## begin GIVEN TEXT

The Metrolinx Board, not the most talkative bunch at their infrequent public meetings, took the unusual step yesterday of discussing possible major changes in their regional transportation plan. Rob Ford’s subway plan can hardly be ignored, and Metrolinx directors need to engage in this debate lest they become irrelevant through inaction.
Both Chair Rob Prichard and President/CEO Bruce McCuaig went out of their way to speak positively about Ford’s scheme, while other directors were less inclined to accept the proposal. In this article, I will recap the discussion and then conclude with thoughts of my own.
On Tuesday, representatives of Mayor Ford met with Metrolinx with an updated version of Ford’s subway plan:
- Extend the Sheppard subway west to Downsview and east to Scarborough Town Centre (STC)
- Extend the Danforth subway northeast to STC
- Build the Eglinton LRT in tunnel from Jane to Kennedy
- Operate express bus service on Finch West
- Build a new subway yard at a location to be determined
The total cost for this plan is pegged at $13.3-billion of which two thirds is the original Metrolinx funding that would have gone to the Transit City routes and the remainder is new money the City would raise via development levies and tax increment financing.

## end GIVEN TEXT
## begin DATA RECORDS

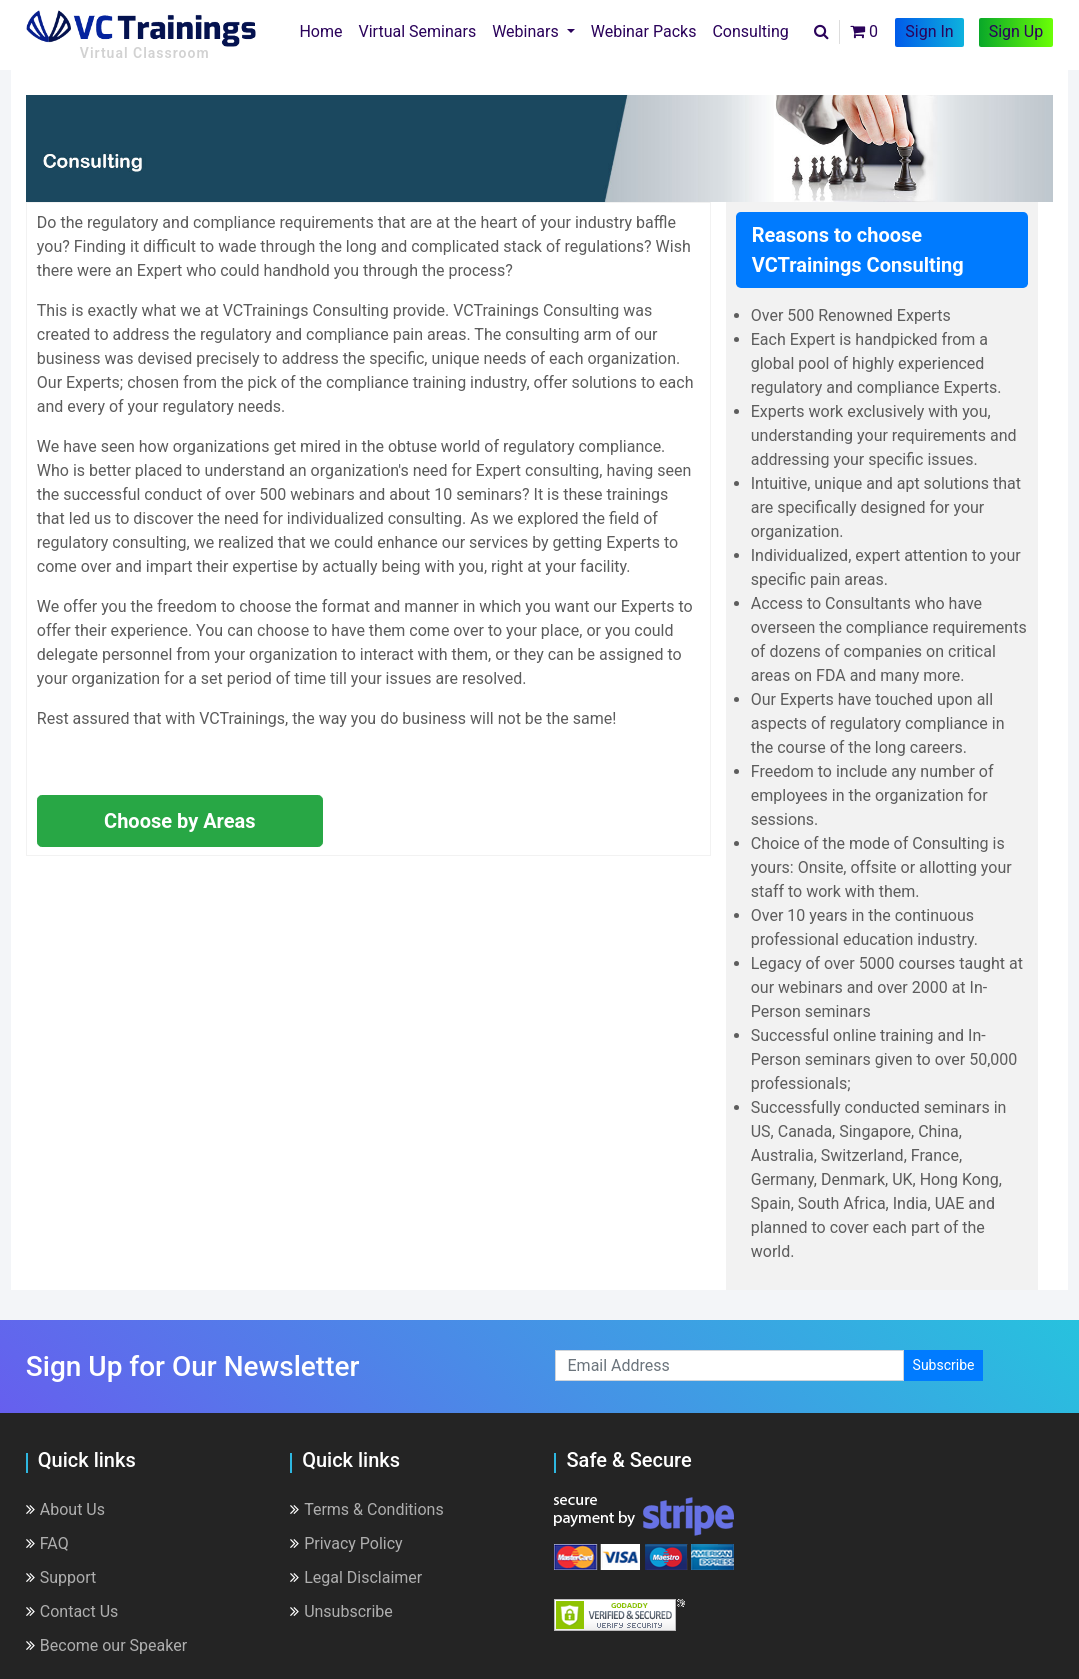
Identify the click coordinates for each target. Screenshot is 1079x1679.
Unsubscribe (341, 1611)
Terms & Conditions (367, 1509)
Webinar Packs (644, 31)
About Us (65, 1509)
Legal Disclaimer (356, 1577)
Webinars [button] (527, 31)
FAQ (47, 1543)
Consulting (750, 31)
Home (324, 30)
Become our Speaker (106, 1645)
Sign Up (1016, 31)
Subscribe (944, 1365)
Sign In (929, 31)
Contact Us (72, 1611)
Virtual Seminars (418, 31)
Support (61, 1577)
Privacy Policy (346, 1543)
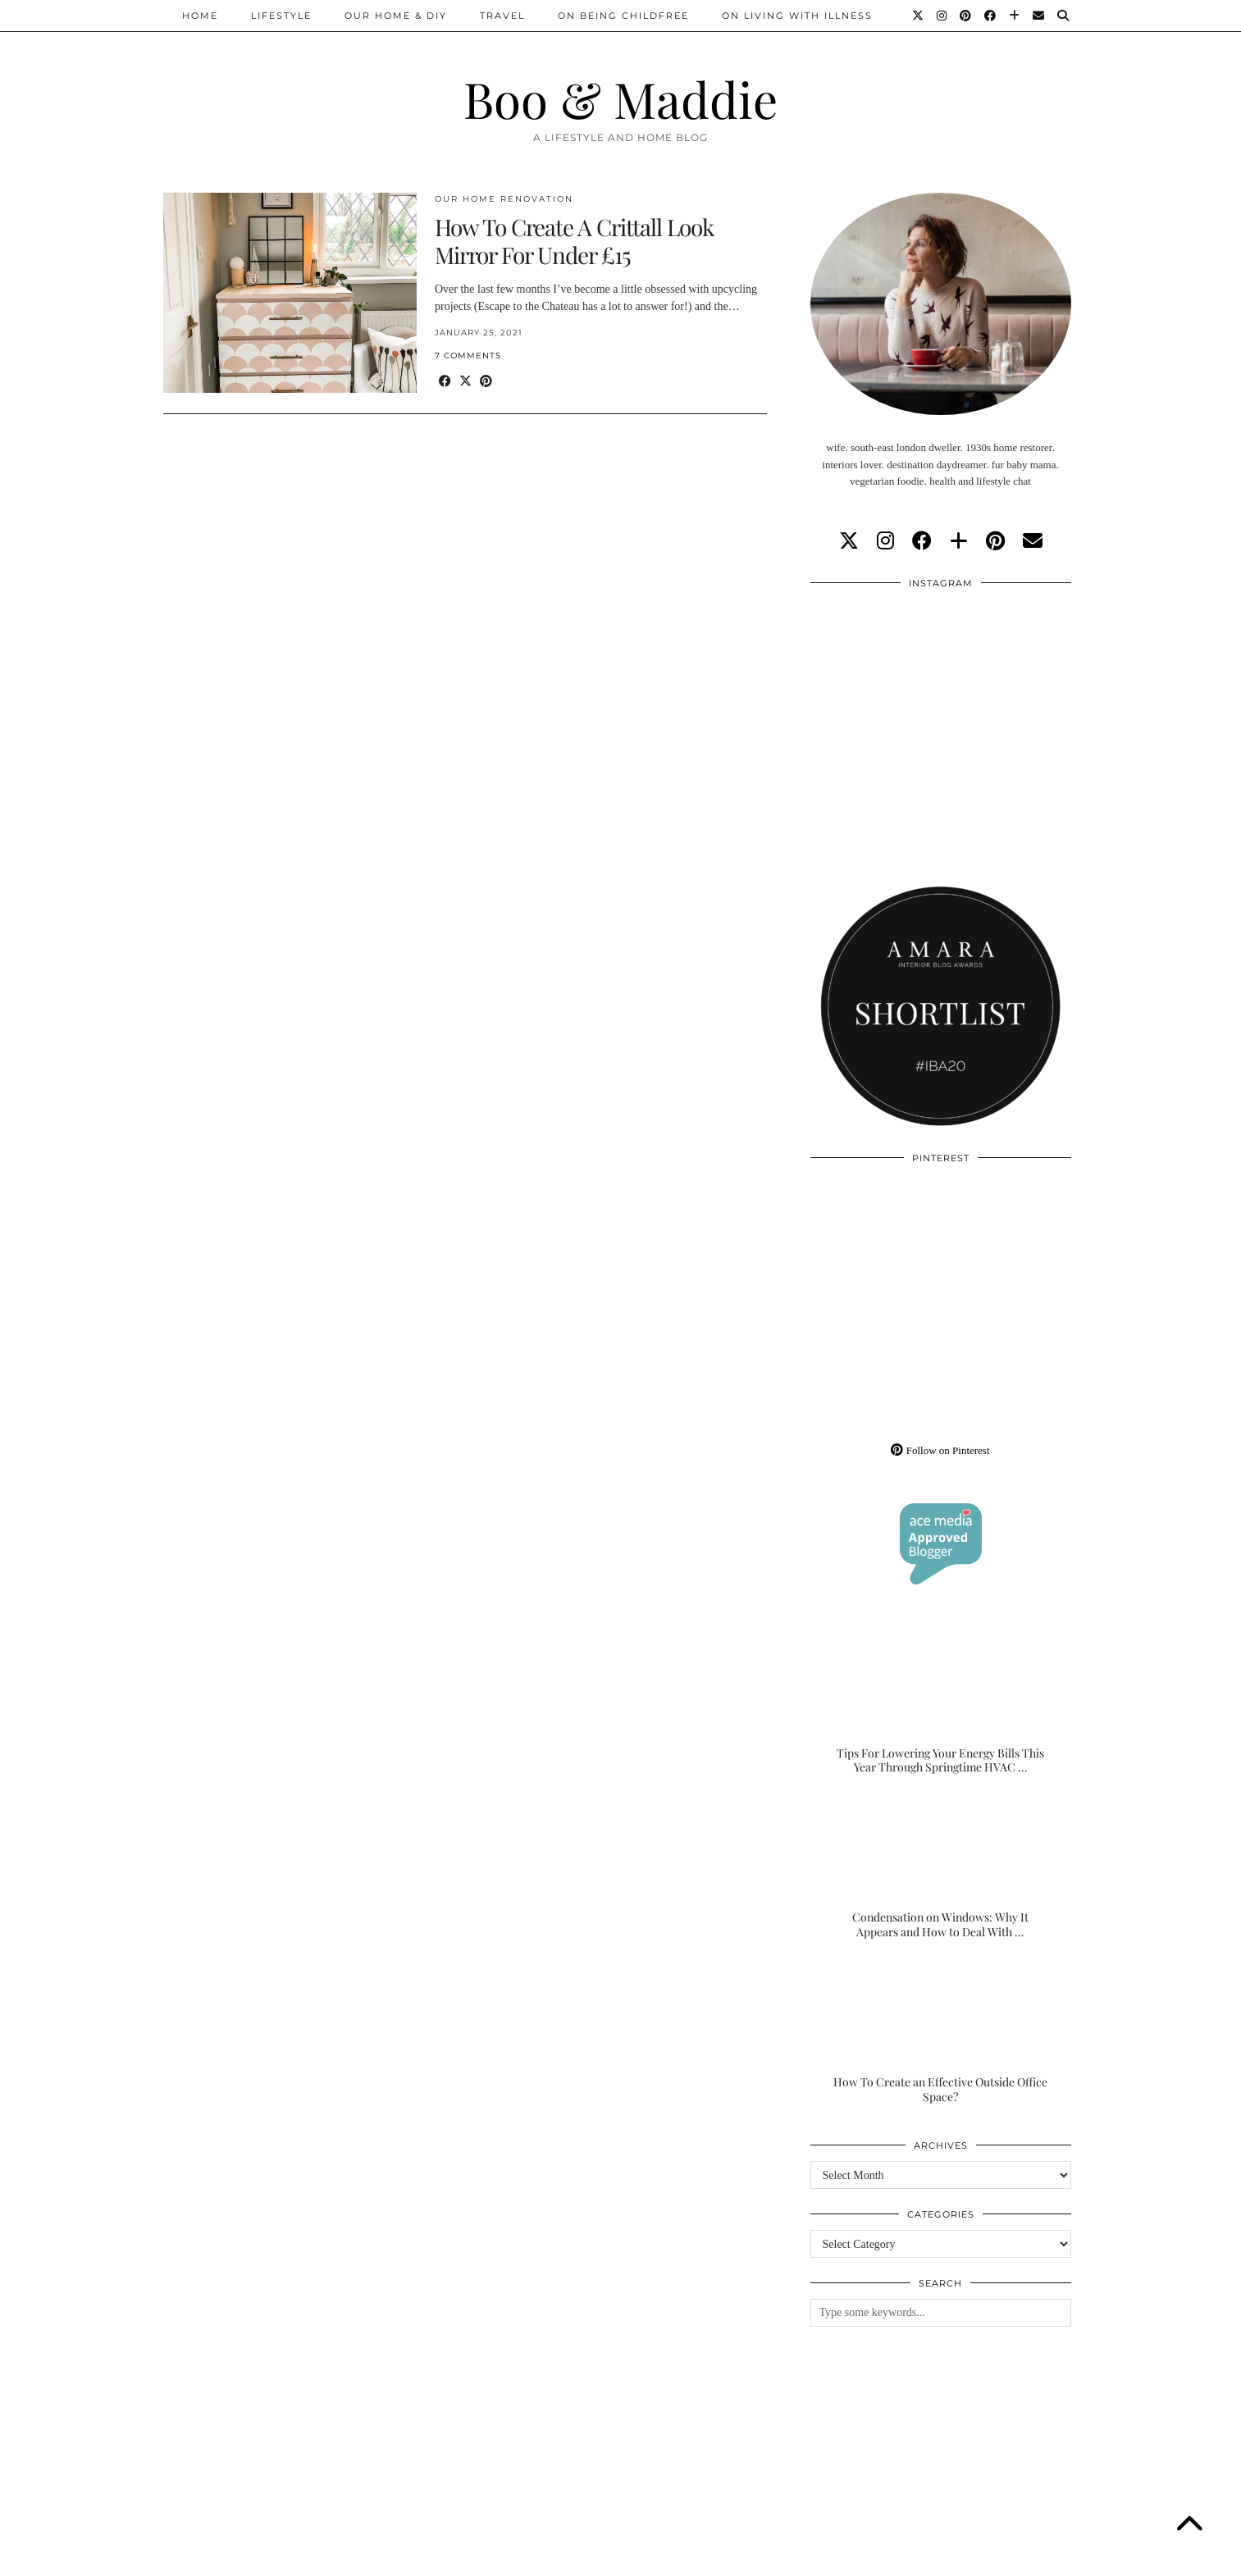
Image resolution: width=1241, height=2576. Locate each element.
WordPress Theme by (994, 2557)
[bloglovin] (959, 541)
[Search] (1063, 15)
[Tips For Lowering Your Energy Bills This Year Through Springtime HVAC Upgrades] (940, 1702)
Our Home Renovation (504, 199)
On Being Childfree (623, 15)
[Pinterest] (966, 15)
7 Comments (468, 355)
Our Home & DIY (395, 15)
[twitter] (849, 541)
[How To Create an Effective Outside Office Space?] (940, 2031)
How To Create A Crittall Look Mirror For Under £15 (574, 241)
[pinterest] (995, 541)
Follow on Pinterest (940, 1450)
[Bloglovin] (1015, 15)
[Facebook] (990, 15)
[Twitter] (918, 15)
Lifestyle (281, 15)
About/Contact (360, 2557)
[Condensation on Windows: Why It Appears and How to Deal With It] (940, 1867)
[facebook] (922, 541)
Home (200, 15)
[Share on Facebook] (445, 381)
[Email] (1039, 15)
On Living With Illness (797, 15)
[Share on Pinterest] (486, 381)
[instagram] (885, 541)
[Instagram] (942, 15)
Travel (502, 15)
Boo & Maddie (620, 98)
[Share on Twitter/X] (465, 381)
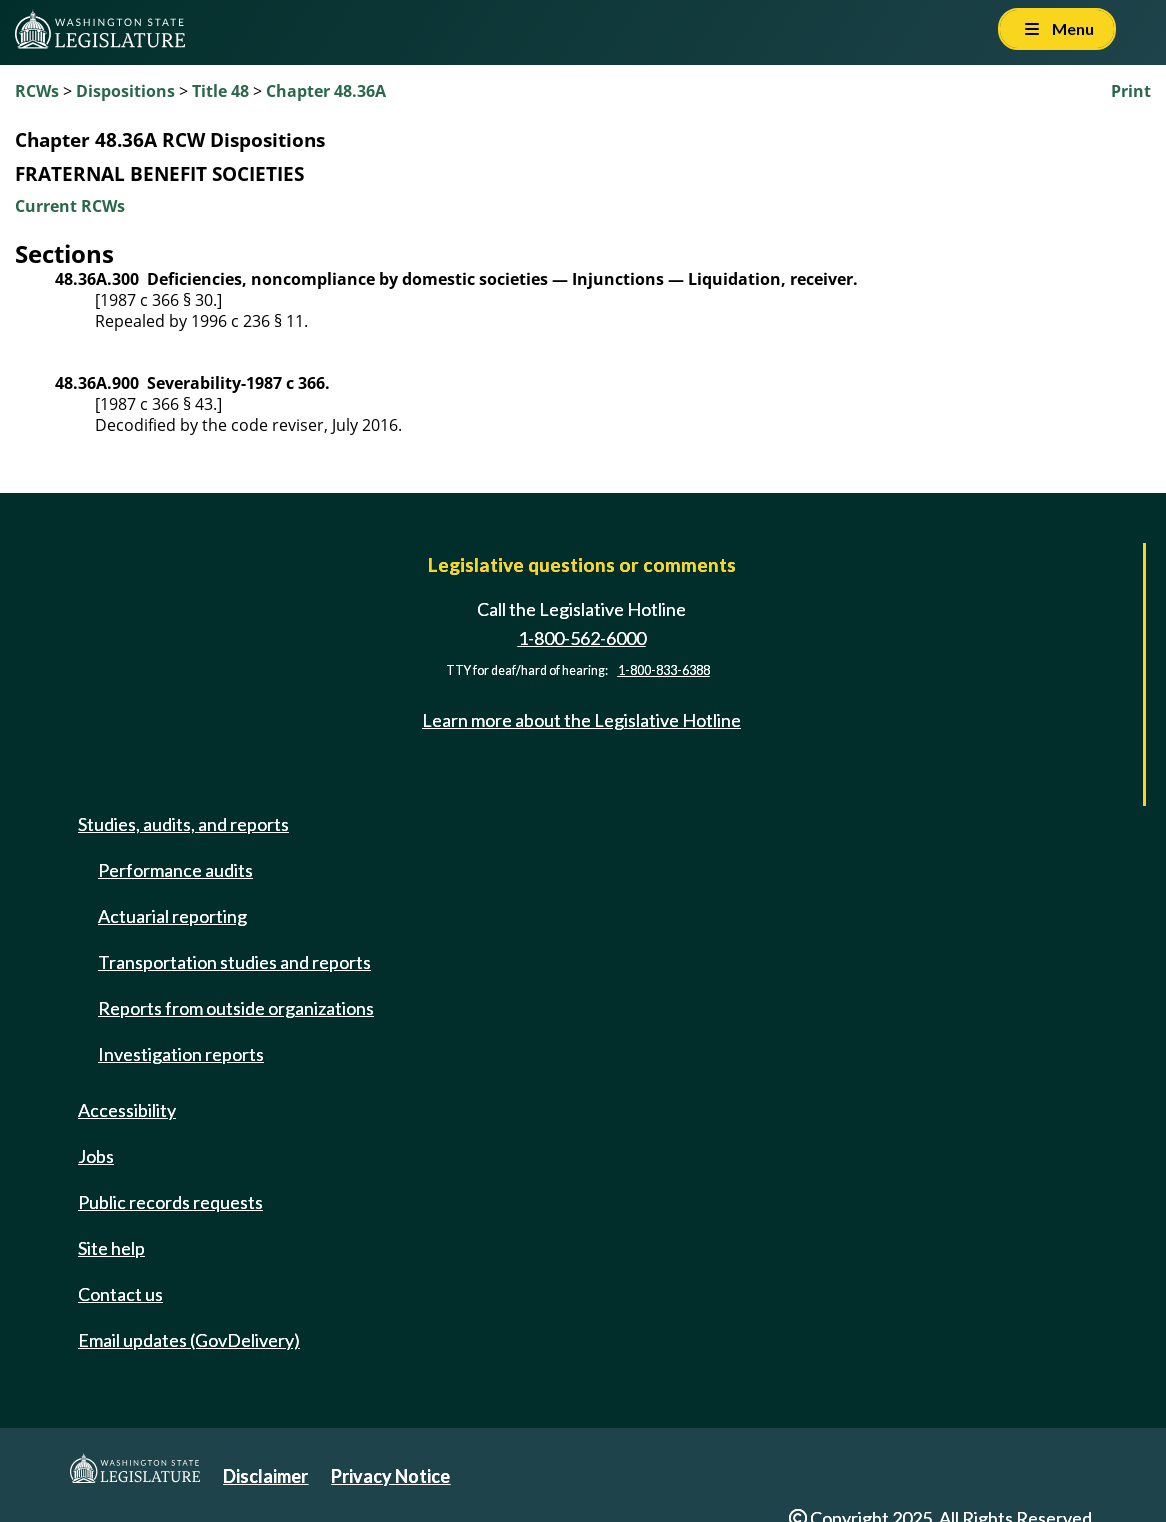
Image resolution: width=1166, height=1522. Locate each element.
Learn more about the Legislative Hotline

## end DATA RECORDS

[WHAT THIS EXERCISE ASKS]
1. From the Metrolinx article above, copy the passage that begins at the words "The Metrolinx Board, not" and stops after the words "Town Centre (STC)".
2. Based on the Metrolinx article above, answer yes or no to each statement and quote the words that decide it: (a) The updated plan would extend the Danforth subway northeast to Scarborough Town Centre. (b) The updated plan would extend subway service along Finch West. (c) Both the Metrolinx Chair and its President/CEO spoke positively about Ford's scheme.

[SOLUTION SET]
1.
The Metrolinx Board, not the most talkative bunch at their infrequent public meetings, took the unusual step yesterday of discussing possible major changes in their regional transportation plan. Rob Ford’s subway plan can hardly be ignored, and Metrolinx directors need to engage in this debate lest they become irrelevant through inaction.
Both Chair Rob Prichard and President/CEO Bruce McCuaig went out of their way to speak positively about Ford’s scheme, while other directors were less inclined to accept the proposal. In this article, I will recap the discussion and then conclude with thoughts of my own.
On Tuesday, representatives of Mayor Ford met with Metrolinx with an updated version of Ford’s subway plan:
- Extend the Sheppard subway west to Downsview and east to Scarborough Town Centre (STC)

2.
(a) Yes: "Extend the Danforth subway northeast to STC"
(b) No: "Operate express bus service on Finch West"
(c) Yes: "Both Chair Rob Prichard and President/CEO Bruce McCuaig went out of their way to speak positively about Ford’s scheme"